TO BE DONE: Repeat word for word every line from the one containing "Task: Click the camera" down to the one containing "Looking at the screenshot, I should click(x=283, y=497).", both included.

[Records from a data source]
## start

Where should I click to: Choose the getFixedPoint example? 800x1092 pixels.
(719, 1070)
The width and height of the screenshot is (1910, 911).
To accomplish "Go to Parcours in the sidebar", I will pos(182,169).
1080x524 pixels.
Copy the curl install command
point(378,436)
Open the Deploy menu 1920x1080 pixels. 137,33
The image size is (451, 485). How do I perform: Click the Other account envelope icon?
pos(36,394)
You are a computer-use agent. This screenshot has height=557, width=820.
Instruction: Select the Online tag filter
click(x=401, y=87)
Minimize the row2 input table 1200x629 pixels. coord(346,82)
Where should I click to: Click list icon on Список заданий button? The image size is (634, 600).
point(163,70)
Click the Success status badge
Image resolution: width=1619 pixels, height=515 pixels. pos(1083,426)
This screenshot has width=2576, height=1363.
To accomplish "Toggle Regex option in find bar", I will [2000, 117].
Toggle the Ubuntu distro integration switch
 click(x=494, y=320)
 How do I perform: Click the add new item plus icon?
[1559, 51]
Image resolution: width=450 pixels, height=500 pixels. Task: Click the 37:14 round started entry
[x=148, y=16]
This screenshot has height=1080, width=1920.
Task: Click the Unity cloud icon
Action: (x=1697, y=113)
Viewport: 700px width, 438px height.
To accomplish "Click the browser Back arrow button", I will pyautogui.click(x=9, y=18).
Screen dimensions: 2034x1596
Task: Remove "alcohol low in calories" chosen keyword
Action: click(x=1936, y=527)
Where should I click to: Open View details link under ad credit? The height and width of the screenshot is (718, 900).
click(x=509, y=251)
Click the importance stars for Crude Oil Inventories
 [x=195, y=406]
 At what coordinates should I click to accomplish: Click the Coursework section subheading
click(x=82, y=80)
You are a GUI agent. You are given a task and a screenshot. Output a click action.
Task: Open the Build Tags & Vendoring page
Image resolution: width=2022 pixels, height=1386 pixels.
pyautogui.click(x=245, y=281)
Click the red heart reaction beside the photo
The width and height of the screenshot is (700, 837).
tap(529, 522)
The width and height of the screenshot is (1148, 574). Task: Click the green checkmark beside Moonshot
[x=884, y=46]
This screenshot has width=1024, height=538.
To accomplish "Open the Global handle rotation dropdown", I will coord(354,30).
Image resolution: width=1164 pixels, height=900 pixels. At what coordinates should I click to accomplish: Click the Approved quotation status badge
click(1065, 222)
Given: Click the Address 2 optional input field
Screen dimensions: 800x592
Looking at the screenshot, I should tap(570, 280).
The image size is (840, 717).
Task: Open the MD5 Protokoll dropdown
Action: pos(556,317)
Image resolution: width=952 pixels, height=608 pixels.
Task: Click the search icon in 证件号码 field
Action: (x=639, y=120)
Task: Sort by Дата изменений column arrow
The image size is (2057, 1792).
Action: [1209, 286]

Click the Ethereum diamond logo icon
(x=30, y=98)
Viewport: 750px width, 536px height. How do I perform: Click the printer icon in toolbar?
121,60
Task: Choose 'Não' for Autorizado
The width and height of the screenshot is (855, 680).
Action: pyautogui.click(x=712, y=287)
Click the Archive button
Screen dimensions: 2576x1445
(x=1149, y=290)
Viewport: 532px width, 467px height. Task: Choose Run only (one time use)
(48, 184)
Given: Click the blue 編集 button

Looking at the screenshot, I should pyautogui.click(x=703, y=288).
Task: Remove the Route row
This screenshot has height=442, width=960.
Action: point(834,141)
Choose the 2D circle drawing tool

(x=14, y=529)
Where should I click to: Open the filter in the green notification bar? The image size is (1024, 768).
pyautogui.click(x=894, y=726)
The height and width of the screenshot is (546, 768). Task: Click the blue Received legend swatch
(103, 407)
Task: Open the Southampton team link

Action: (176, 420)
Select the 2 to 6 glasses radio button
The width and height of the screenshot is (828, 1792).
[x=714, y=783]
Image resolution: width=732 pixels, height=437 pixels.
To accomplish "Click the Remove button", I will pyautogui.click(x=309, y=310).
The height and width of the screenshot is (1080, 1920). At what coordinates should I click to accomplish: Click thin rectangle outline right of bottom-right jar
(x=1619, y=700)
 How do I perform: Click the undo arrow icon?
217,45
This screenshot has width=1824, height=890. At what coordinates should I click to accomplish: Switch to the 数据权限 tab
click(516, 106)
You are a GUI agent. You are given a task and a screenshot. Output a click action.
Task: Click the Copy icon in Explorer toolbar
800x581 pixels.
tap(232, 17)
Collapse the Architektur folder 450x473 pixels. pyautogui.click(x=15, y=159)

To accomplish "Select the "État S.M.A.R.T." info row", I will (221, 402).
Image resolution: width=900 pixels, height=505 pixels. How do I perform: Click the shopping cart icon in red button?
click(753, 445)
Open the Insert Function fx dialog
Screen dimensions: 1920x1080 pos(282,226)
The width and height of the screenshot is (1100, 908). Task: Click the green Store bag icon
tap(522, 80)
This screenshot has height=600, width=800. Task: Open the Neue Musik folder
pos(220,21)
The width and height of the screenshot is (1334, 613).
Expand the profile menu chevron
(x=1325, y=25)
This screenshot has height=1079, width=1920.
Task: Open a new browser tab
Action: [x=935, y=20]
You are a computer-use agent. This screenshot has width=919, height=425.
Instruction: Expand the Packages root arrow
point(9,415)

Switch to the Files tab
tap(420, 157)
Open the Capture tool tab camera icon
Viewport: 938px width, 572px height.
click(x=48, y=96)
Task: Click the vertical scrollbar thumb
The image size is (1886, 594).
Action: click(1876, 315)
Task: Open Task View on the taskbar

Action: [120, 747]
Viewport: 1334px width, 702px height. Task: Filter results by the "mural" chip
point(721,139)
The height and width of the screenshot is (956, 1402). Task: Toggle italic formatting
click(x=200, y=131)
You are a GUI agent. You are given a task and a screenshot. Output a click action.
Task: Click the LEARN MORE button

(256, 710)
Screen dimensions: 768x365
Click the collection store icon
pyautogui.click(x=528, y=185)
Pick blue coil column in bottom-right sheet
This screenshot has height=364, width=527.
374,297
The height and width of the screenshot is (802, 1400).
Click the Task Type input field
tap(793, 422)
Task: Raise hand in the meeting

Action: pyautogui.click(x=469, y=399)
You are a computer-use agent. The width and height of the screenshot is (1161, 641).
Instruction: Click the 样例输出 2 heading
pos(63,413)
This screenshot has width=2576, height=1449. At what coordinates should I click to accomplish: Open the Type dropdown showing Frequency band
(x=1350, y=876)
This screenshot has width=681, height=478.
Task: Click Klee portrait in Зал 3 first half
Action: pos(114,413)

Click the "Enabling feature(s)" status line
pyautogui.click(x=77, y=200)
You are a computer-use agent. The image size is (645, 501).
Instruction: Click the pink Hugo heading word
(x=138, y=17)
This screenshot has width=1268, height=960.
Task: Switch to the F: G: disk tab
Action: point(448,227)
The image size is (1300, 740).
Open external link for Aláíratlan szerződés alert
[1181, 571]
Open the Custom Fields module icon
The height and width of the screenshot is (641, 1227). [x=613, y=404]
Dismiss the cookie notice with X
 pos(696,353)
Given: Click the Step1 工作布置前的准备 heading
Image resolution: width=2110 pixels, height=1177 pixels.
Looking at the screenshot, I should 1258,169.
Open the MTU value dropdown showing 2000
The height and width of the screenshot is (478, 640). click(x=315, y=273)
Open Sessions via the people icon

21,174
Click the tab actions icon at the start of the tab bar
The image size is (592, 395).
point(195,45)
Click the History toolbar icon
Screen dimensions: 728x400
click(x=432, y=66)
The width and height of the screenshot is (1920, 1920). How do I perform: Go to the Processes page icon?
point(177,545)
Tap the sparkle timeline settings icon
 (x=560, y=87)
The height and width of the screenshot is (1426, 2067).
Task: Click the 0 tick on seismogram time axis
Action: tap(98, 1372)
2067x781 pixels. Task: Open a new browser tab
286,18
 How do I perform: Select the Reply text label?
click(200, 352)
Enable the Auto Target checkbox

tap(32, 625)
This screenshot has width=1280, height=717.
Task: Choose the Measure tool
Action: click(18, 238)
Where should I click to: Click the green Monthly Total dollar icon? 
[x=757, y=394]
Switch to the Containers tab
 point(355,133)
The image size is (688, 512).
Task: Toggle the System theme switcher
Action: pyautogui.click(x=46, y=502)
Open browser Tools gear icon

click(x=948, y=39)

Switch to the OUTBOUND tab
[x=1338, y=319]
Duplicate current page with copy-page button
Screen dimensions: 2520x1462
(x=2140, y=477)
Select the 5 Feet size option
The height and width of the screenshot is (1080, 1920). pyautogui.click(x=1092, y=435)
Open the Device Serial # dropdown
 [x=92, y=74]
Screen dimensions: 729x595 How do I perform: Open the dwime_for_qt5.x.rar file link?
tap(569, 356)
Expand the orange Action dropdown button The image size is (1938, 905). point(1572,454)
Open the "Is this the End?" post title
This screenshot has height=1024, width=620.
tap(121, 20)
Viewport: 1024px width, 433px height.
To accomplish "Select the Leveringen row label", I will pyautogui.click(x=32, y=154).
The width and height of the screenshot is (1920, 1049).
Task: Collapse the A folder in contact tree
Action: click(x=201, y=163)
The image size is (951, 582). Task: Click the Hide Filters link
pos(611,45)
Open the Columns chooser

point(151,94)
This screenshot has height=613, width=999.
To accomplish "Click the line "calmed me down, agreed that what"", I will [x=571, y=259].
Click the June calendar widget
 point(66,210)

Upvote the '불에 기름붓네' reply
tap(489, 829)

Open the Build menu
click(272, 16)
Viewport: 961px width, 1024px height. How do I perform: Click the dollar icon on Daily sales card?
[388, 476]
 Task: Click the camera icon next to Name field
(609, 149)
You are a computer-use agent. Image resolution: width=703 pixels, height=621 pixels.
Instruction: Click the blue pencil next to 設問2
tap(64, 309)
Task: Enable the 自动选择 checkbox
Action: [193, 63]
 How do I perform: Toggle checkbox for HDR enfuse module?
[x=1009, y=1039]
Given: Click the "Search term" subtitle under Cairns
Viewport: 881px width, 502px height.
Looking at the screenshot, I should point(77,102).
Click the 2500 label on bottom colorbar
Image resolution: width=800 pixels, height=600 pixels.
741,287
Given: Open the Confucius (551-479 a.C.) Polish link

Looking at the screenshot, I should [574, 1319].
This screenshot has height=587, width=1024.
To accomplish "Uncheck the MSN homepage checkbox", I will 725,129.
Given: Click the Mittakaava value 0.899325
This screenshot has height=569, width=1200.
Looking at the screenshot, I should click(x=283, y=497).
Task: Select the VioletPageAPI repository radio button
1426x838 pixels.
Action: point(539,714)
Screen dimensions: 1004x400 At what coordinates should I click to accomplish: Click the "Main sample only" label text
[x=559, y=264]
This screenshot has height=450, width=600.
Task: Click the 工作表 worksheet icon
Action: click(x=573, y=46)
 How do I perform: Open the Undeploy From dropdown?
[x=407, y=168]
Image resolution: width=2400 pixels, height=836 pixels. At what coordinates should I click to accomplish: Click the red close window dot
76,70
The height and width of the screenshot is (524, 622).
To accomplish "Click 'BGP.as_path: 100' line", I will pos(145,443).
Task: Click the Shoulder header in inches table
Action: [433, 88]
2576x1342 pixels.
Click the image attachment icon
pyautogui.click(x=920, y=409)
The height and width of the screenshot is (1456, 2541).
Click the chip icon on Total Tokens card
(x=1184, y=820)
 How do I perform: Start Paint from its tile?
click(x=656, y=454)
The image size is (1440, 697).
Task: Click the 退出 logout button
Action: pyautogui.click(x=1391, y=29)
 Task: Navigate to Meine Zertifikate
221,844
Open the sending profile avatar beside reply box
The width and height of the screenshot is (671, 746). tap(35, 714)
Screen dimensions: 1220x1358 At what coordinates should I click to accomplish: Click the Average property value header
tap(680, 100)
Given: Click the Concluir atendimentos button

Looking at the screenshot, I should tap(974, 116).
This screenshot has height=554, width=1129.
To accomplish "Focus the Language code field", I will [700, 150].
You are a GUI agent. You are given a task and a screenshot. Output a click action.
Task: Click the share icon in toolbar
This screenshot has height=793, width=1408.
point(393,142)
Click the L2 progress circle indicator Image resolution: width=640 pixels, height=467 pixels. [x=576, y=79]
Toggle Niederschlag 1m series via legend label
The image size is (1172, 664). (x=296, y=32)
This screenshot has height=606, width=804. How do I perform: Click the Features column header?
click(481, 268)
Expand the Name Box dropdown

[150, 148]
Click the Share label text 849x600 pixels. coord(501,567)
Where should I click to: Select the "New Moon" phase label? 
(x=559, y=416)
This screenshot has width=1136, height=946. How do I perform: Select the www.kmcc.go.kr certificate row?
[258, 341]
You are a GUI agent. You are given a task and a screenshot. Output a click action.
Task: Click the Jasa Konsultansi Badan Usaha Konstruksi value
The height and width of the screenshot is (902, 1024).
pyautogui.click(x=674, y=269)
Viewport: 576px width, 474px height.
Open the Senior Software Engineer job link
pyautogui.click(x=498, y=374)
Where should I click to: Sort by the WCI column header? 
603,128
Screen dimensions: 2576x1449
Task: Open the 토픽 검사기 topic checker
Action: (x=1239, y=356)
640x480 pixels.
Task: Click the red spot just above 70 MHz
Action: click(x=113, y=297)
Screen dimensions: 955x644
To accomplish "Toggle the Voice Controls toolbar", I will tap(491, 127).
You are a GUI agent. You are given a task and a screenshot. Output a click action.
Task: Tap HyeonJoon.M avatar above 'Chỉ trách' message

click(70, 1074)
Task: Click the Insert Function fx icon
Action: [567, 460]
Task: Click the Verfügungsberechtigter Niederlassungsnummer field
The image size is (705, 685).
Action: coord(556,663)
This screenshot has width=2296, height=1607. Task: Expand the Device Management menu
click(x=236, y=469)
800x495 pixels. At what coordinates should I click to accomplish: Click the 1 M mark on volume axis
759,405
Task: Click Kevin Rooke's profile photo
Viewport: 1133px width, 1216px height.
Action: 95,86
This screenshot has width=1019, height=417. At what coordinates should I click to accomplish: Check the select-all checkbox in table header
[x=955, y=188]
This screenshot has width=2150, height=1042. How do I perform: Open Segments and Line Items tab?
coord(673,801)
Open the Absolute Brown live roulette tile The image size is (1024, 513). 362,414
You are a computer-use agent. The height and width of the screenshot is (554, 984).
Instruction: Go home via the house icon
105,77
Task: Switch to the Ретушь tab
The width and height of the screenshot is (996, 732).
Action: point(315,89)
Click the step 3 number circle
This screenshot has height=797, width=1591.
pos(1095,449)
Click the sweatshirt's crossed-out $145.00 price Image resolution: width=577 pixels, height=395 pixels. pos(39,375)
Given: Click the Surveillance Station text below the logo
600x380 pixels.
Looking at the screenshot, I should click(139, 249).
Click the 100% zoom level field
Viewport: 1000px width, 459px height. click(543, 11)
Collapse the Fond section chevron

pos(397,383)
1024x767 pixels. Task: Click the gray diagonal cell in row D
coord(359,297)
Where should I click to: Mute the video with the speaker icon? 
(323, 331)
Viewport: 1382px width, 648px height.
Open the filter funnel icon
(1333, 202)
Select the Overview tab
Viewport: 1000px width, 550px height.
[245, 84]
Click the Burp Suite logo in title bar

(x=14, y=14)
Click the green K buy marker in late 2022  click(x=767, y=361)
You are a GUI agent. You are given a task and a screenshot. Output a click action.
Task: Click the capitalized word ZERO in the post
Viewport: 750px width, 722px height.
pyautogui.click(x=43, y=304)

## end

REPLY:
 Task: Click the camera icon next to Name field
(609, 149)
You are a computer-use agent. Image resolution: width=703 pixels, height=621 pixels.
Instruction: Click the blue pencil next to 設問2
tap(64, 309)
Task: Enable the 自动选择 checkbox
Action: [193, 63]
 How do I perform: Toggle checkbox for HDR enfuse module?
[x=1009, y=1039]
Given: Click the "Search term" subtitle under Cairns
Viewport: 881px width, 502px height.
Looking at the screenshot, I should point(77,102).
Click the 2500 label on bottom colorbar
Image resolution: width=800 pixels, height=600 pixels.
741,287
Given: Open the Confucius (551-479 a.C.) Polish link

Looking at the screenshot, I should [574, 1319].
This screenshot has height=587, width=1024.
To accomplish "Uncheck the MSN homepage checkbox", I will 725,129.
Given: Click the Mittakaava value 0.899325
This screenshot has height=569, width=1200.
Looking at the screenshot, I should click(x=283, y=497).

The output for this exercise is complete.